## TASK BRIEF
For this exercise, retype the lines from the one that holds "Given: Click the" through the one that holds "Task: Open the raw meat cutting photo" in the records below, both included, exactly and without pictures.

## DATA TO USE
BEGIN

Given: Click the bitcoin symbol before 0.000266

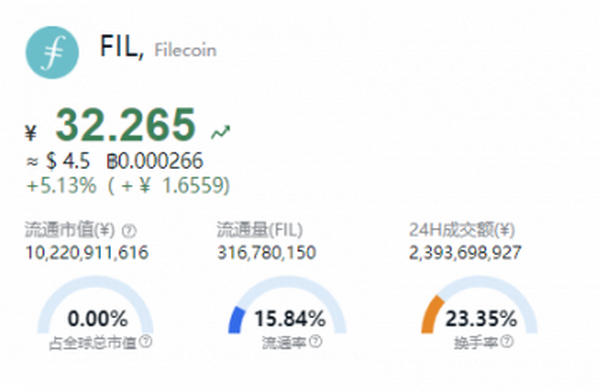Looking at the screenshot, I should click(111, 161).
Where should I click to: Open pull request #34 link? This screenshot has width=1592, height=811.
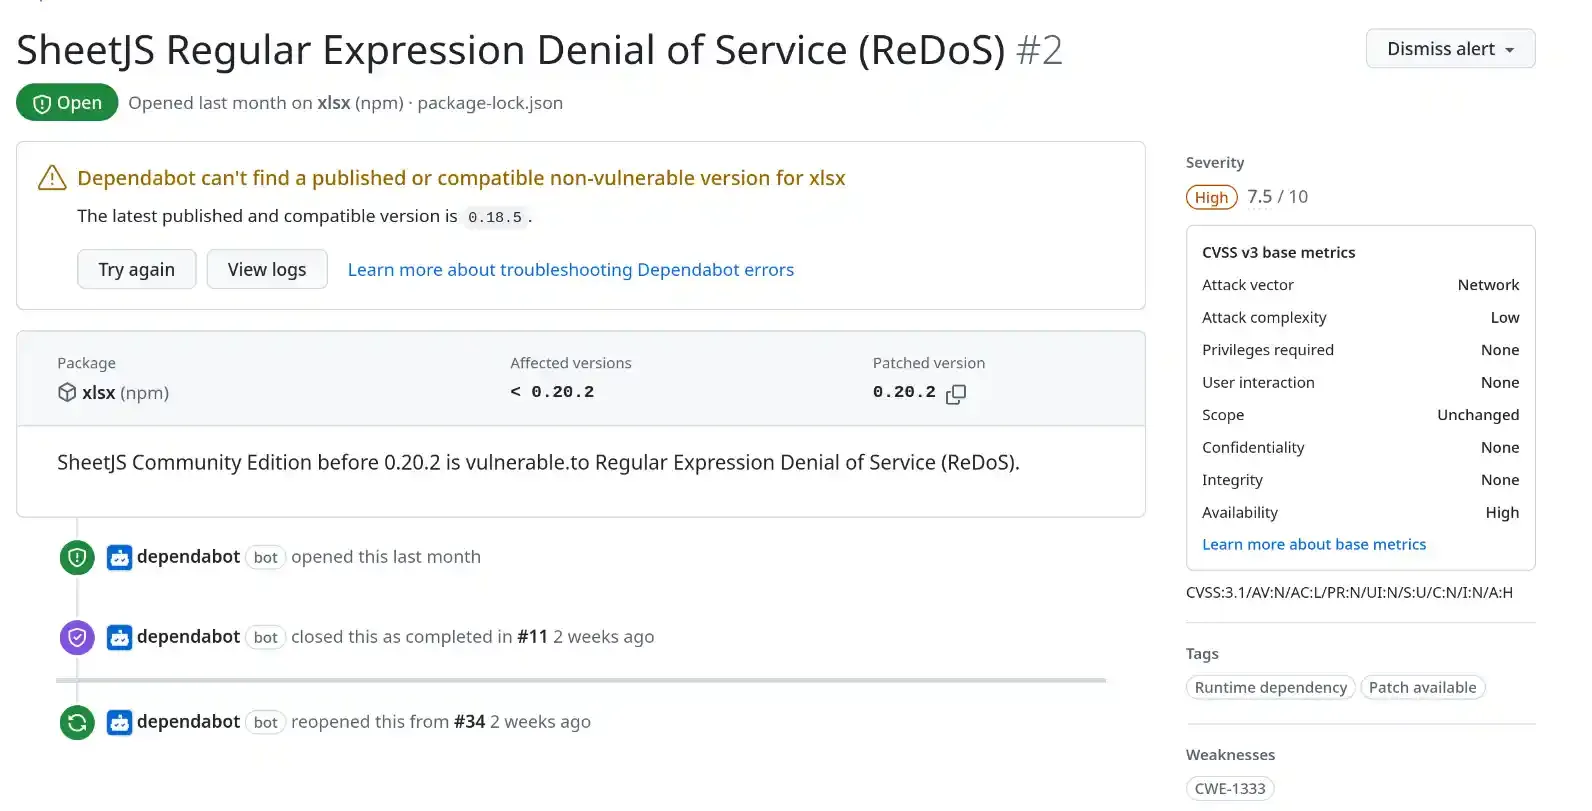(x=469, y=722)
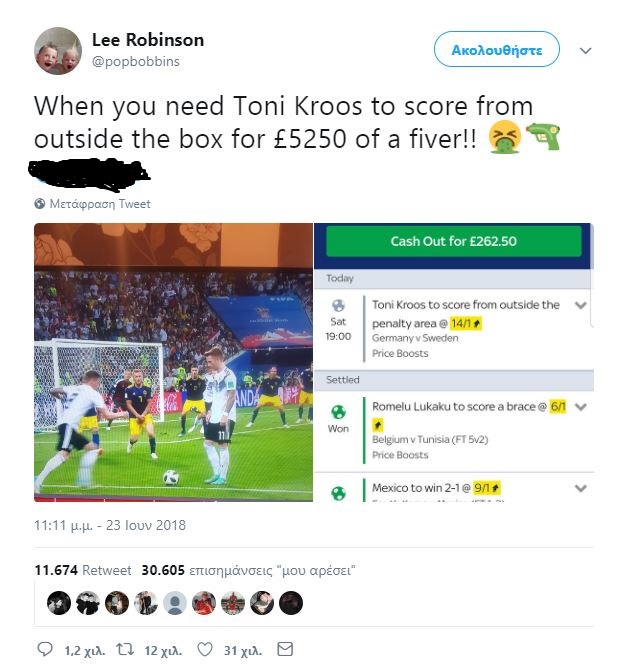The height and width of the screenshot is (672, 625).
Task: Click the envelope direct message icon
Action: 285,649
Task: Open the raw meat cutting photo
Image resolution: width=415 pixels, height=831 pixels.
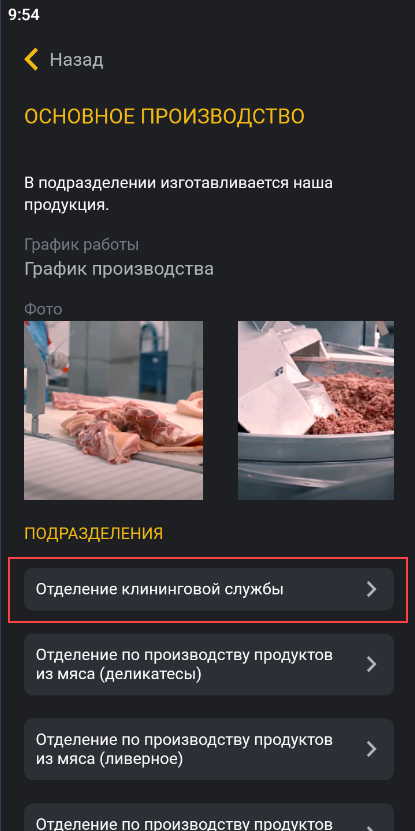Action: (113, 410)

END
BEGIN

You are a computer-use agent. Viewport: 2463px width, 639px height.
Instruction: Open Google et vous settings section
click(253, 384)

END

## ANSWER SECTION
Given: Click the bitcoin symbol before 0.000266

Looking at the screenshot, I should click(111, 161).
Where should I click to: Open pull request #34 link? This screenshot has width=1592, height=811.
(x=469, y=722)
The height and width of the screenshot is (672, 625).
Task: Click the envelope direct message icon
Action: 285,649
Task: Open the raw meat cutting photo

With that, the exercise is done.